Task material -
----------

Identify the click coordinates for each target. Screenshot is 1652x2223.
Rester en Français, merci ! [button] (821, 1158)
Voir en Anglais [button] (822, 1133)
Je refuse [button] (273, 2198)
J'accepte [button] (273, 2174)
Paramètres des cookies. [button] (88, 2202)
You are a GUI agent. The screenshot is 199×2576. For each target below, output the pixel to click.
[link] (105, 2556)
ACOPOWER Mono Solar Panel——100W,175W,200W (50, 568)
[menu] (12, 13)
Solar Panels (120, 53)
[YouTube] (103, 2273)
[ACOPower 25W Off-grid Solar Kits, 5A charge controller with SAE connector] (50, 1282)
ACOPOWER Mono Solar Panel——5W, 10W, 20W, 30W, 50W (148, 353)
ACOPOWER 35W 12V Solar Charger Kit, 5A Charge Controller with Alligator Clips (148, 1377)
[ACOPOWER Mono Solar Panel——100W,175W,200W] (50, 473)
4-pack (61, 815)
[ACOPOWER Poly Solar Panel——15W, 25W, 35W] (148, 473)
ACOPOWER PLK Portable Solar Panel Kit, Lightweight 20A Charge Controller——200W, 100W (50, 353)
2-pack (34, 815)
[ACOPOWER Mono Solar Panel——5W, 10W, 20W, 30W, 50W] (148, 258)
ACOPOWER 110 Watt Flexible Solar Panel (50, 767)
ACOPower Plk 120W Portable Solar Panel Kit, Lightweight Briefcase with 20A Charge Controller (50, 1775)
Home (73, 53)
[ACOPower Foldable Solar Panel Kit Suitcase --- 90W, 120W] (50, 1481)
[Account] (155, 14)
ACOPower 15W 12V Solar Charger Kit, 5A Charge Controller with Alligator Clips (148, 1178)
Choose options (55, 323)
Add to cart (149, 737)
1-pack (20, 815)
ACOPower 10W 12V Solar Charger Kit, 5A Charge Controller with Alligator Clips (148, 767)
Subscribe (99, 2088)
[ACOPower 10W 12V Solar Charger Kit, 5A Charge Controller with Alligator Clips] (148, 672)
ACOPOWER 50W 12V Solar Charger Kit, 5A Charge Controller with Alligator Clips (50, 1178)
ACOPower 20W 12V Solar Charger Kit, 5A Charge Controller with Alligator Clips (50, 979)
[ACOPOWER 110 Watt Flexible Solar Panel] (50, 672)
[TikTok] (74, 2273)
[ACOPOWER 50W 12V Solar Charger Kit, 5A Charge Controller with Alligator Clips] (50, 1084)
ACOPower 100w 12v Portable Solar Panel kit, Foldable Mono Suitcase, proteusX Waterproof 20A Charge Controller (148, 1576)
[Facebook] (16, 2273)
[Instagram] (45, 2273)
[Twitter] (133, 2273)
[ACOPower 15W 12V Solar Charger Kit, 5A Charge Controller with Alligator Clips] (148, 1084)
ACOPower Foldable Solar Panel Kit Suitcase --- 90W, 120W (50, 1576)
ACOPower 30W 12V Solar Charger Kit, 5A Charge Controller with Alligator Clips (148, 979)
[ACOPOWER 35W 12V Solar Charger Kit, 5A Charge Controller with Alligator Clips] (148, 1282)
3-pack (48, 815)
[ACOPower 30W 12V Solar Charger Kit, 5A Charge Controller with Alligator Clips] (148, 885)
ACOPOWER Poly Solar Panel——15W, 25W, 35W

----------

What you will do -
Your response must repeat the entries above exactly, in full.

Task result -
Identify the click coordinates for each target. Screenshot is 1652x2223.
Rester en Français, merci ! [button] (821, 1158)
Voir en Anglais [button] (822, 1133)
Je refuse [button] (273, 2198)
J'accepte [button] (273, 2174)
Paramètres des cookies. [button] (88, 2202)
You are a GUI agent. The screenshot is 199×2576. For each target below, output the pixel to click.
[link] (105, 2556)
ACOPOWER Mono Solar Panel——100W,175W,200W (50, 568)
[menu] (12, 13)
Solar Panels (120, 53)
[YouTube] (103, 2273)
[ACOPower 25W Off-grid Solar Kits, 5A charge controller with SAE connector] (50, 1282)
ACOPOWER Mono Solar Panel——5W, 10W, 20W, 30W, 50W (148, 353)
ACOPOWER 35W 12V Solar Charger Kit, 5A Charge Controller with Alligator Clips (148, 1377)
[ACOPOWER Mono Solar Panel——100W,175W,200W] (50, 473)
4-pack (61, 815)
[ACOPOWER Poly Solar Panel——15W, 25W, 35W] (148, 473)
ACOPOWER PLK Portable Solar Panel Kit, Lightweight 20A Charge Controller——200W, 100W (50, 353)
2-pack (34, 815)
[ACOPOWER Mono Solar Panel——5W, 10W, 20W, 30W, 50W] (148, 258)
ACOPOWER 110 Watt Flexible Solar Panel (50, 767)
ACOPower Plk 120W Portable Solar Panel Kit, Lightweight Briefcase with 20A Charge Controller (50, 1775)
Home (73, 53)
[ACOPower Foldable Solar Panel Kit Suitcase --- 90W, 120W] (50, 1481)
[Account] (155, 14)
ACOPower 15W 12V Solar Charger Kit, 5A Charge Controller with Alligator Clips (148, 1178)
Choose options (55, 323)
Add to cart (149, 737)
1-pack (20, 815)
ACOPower 10W 12V Solar Charger Kit, 5A Charge Controller with Alligator Clips (148, 767)
Subscribe (99, 2088)
[ACOPower 10W 12V Solar Charger Kit, 5A Charge Controller with Alligator Clips] (148, 672)
ACOPOWER 50W 12V Solar Charger Kit, 5A Charge Controller with Alligator Clips (50, 1178)
ACOPower 20W 12V Solar Charger Kit, 5A Charge Controller with Alligator Clips (50, 979)
[ACOPOWER 110 Watt Flexible Solar Panel] (50, 672)
[TikTok] (74, 2273)
[ACOPOWER 50W 12V Solar Charger Kit, 5A Charge Controller with Alligator Clips] (50, 1084)
ACOPower 100w 12v Portable Solar Panel kit, Foldable Mono Suitcase, proteusX Waterproof 20A Charge Controller (148, 1576)
[Facebook] (16, 2273)
[Instagram] (45, 2273)
[Twitter] (133, 2273)
[ACOPower 15W 12V Solar Charger Kit, 5A Charge Controller with Alligator Clips] (148, 1084)
ACOPower Foldable Solar Panel Kit Suitcase --- 90W, 120W (50, 1576)
ACOPower 30W 12V Solar Charger Kit, 5A Charge Controller with Alligator Clips (148, 979)
[ACOPOWER 35W 12V Solar Charger Kit, 5A Charge Controller with Alligator Clips] (148, 1282)
3-pack (48, 815)
[ACOPower 30W 12V Solar Charger Kit, 5A Charge Controller with Alligator Clips] (148, 885)
ACOPOWER Poly Solar Panel——15W, 25W, 35W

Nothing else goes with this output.